XML won't be so prominent forever. It'll always be there, of course, just like SGML is still there in non-XML HTML and DocBook files which refuse to die. But I wouldn't be surprised if, in 20 years, what we want is a literal syntax for something other than XML. We'll still be using a lot of the same programming languages as were invented today, though.

Factor's XML literal syntax and XML pattern matching are just libraries, and I wouldn't want it any other way. Factor's parser needed no adjustments at all to allow for XML literals. If an XML literal is written when the vocabulary xml.literals isn't in scope, it's a syntax error. Sure, you need delimiters [XML XML] around the XML literals, but this is a small price to pay.
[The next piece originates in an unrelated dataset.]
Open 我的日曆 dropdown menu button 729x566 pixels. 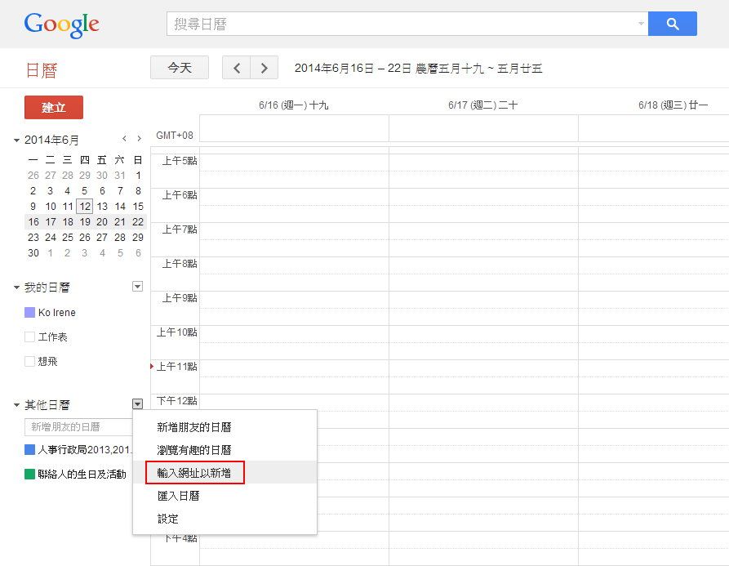coord(137,287)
In 20 years, if XML isn't useful any longer, then Factor programmers will be just as well off as if they are. If there's a new data format, it'll just be a new library to download, and you'll have literal syntax for that data format. If you were using VB.NET, though, you'd have to upgrade to the most recent version of the language, with a parser that's been vastly complicated.
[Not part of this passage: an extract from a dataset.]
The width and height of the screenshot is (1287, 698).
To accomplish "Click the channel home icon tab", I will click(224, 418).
*He actually talked about HTML literal syntax, but that's such a ridiculous idea that I know he just mistyped. There's no way to tell where an HTML fragment ends, for one, and the HTML DTD would have to be part of the core grammar of the language. You would need delimiters around where the HTML starts and ends, and none of his code fragments have those delimiters. The X key is right next to the letters H and T, so it's an honest typo. His pseudocode sample just before the VB.NET fragment must have also been a simple mistake, as it would seem to imply that either XML literals get printed immediately or that there is some implicit way of collecting them.

4 comments:

Slava Pestov said...

In 20 years, Jeff Atwood won't be useful any longer, but XML probably will be.

br1 said...

Xml literals in VB integrate with the type system. They pay a hefty implementation cost, but end up with a more powerful feature. It's not really comparable; Xml literals in Factor are just better sintax.

Slava Pestov said...

Factor's XML literals are checked at parse time for well-formedness, and there is no way to generate malformed XML. Also the code generated is efficient since there's a compile-time transform going on. So what exactly does the VB approach buy us, other than a facepalm-inducing complication of the grammar?

br1 said...

I was wrong. I thought VB integrated schema checking, but it only has support for XML IntelliSense.